Canisiuswerk als "Stachel im Fleisch"
In einem Interview in der Jänner/Februar-Ausgabe des "miteinander" bezeichnete Bischof Krautwaschl den Gründungsauftrag des Canisiuswerkes als "aktueller denn je": Schließlich brauche es "Priester wie engagierte Laien, die vorangehen in Kirche und Gesellschaft, die Verantwortung übernehmen und ein großes Gespür für die Zeichen der Zeit mitbringen". All dies entspreche dem Gründungsauftrag des Werkes - auch wenn sich die gesellschaftliche und kirchliche Situation heute weitaus komplexer darstelle als vor 100 Jahren. 

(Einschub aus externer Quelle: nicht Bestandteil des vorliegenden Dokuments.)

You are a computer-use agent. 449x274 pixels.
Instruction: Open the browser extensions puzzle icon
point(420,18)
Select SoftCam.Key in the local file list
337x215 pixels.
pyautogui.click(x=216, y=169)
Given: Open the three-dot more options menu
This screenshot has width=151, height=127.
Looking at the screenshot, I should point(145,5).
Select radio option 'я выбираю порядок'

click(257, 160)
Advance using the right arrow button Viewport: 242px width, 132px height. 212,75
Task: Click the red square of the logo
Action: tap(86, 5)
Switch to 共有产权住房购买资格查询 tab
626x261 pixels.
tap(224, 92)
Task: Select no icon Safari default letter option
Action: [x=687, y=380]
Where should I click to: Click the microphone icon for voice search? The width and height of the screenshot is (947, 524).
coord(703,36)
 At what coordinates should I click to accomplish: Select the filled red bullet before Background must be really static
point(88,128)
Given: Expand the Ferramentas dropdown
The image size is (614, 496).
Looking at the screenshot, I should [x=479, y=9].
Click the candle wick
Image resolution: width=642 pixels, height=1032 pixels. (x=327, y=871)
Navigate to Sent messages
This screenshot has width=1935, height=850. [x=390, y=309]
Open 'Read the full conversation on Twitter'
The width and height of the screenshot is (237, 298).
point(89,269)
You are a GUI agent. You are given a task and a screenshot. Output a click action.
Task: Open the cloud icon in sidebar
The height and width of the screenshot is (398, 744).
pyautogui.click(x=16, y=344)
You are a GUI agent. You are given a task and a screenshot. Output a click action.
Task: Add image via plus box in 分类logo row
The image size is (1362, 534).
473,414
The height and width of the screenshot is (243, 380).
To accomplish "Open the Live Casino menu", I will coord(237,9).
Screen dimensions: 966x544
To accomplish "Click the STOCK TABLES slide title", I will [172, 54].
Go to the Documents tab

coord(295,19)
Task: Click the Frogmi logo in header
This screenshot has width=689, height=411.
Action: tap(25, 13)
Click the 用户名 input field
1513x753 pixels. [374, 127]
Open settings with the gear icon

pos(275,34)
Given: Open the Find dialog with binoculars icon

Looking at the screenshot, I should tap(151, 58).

Er sehe die Aufgabe des Canisiuswerkes künftig u. a. darin, "Stachel im Fleisch" der Kirche zu sein, "der uns spüren lässt, dass Berufungen der Kirche ein inneres Anliegen sein und bleiben müssen", so Krautwaschl. Schließlich habe sich die Glaubenspraxis der Menschen stark verändert – dem müsse man auch mit veränderten Angeboten Rechnung tragen, um die Menschen wieder neu mit dem Glauben zu konfrontieren. Denn nur aus einer Erneuerung der Glaubenspraxis würden schließlich auch neue Berufungen hervorgehen, zeigte sich Krautwaschl überzeugt. 

Insgesamt sieht der in der Bischofskonferenz für die Berufungspastoral zuständige Bischof im Bereich der Förderung geistlicher Berufe und Berufungen noch großes Potenzial: "Das Thema ist auf der Agenda, aber es müsste wohl in seiner ganzen Komplexität noch höher gewichtet werden."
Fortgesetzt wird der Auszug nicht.